Go to the Site Dashboard for the environment you want the domain to point to (usually Live), and then click the Domains / HTTPS tab.
Enter a domain and click Connect Domain:
If one (or more) domains have already been added, click Connect Domain:
Verify ownership by adding a new DNS TXT value or by uploading a file to a specific URL.
Select the method you prefer, and follow the instructions. Note that the values are randomized for security.
Click Verify Ownership to confirm:
Info:NoteProfessional workspaces that have wildcard domain(s) pointed at Pantheon may have a valid use case for opt-ing out of domain verification (e.g., WordPress Multisite with many subdomains). For details, see this FAQ below.
It might take 30 minutes or more for DNS records to propagate, depending on your DNS host and your domain's TTL values. If you encounter issues after 30 minutes, check some of the following:
Ensure that there's no "parking page" or redirect configured in your DNS.
The TXT record's Host value doesn't have a trailing
..That the DNS value has propagated.
You'll automatically be taken to the domain's Details page where you will see both the current DNS records detected (the Detected Values), as well as the values to be added at your DNS host (Required Values):
If you instead see:
Waiting for HTTPS, DNS records will be provided when HTTPS provisioning completes.
Wait a minute, then refresh the page.
Add the values to your DNS management service. Refer to Introduction to Domain Name Services for more details.

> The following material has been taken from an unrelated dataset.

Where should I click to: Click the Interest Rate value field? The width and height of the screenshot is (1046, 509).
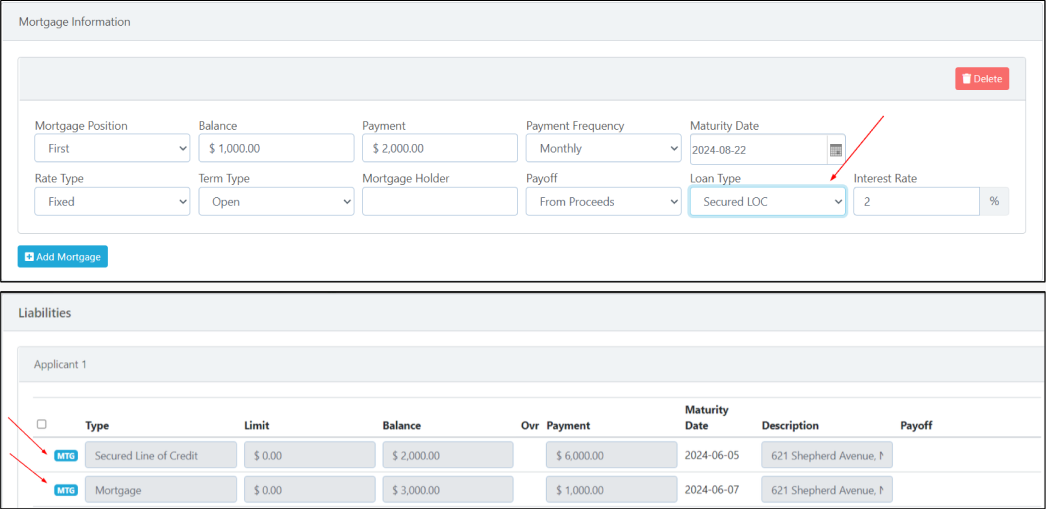(915, 202)
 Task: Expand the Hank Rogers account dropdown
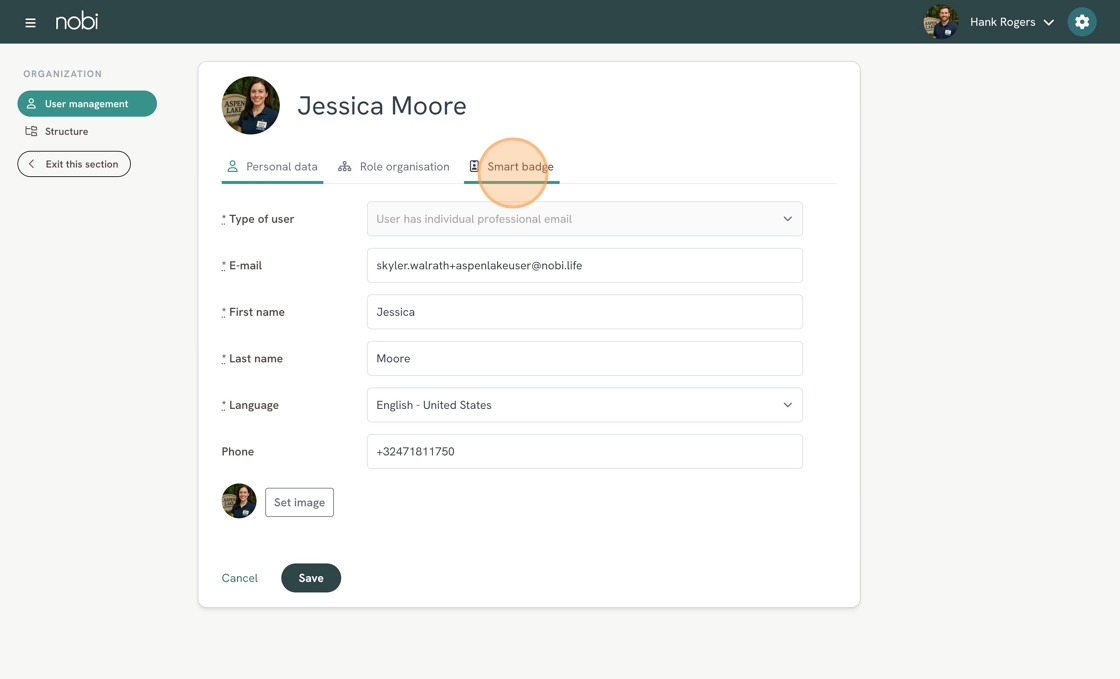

- Note that if the Platform detects a CNAME record, the Status will show
Remove this detected recordon the line with the CNAME. Remove the CNAME from the DNS management service to avoid potential issues or interruptions.
- Note that if the Platform detects a CNAME record, the Status will show
FAQ
I have existing custom domains which were previously connected and launched prior to the enforcement of Domain Verification, will those be impacted?
No. Any custom domains previously added or launched will not require explicit domain verification. However, if any of those domains are deleted by the customer and then re-added, the process of re-addition (whether to the same environment or any other environment) will trigger domain verification.
Is pre-provisioning HTTPS now a requirement to connect a custom domain?
Yes. Skipping HTTPS provisioning is no longer an option.
Is Wild Card DNS routing supported by Domain Verification?
Pantheon does not allow wild card domains to be directly added as a custom domain. Customers may point wildcard domains (eg: *.example.com) in their own DNS to Pantheon, but are still required to have specific domains (eg: mysite.example.com) added and connected to specific environments on Pantheon.
How can I know which domains are still pending ownership verification ?
For any domain that has been added that is pending verification, clicking on the "Details" button in the Domains list page for that domain will take you to another page where you can put in the information required to verify ownership for that domain. If the ownership of the domain has been already verified, the detail page will instead show the DNS records you need to update in your authoritative DNS to point to Pantheon, as well as the status of HTTPS provisioning. In other words, if your domain is not verified, we will require you to provide the necessary information to verify ownership first.
You can get a high-level status view for all custom domains connected to a given environment via Terminus using the https:info command. Domains that are pending verification will have the "Verification Pending" status returned as part of the Terminus https:info command.
Can I opt-out of Domain Verification?
Yes, a professional workspace can opt-out from domain verifications across all sites in their organization but only by request. Please contact support to request exemption from domain verification, and once granted - you will see an option to skip domain verification when connecting domains to sites in your workspace.
Exemption is only available at the workspace level. For example, you cannot request exemption for just one site in your workspace, or an individual custom domain such as example.com.
How does the enforcement of Domain Verification impact the established relaunch procedure?
For details, see the relevant FAQ found in the Relaunch procedure documentation.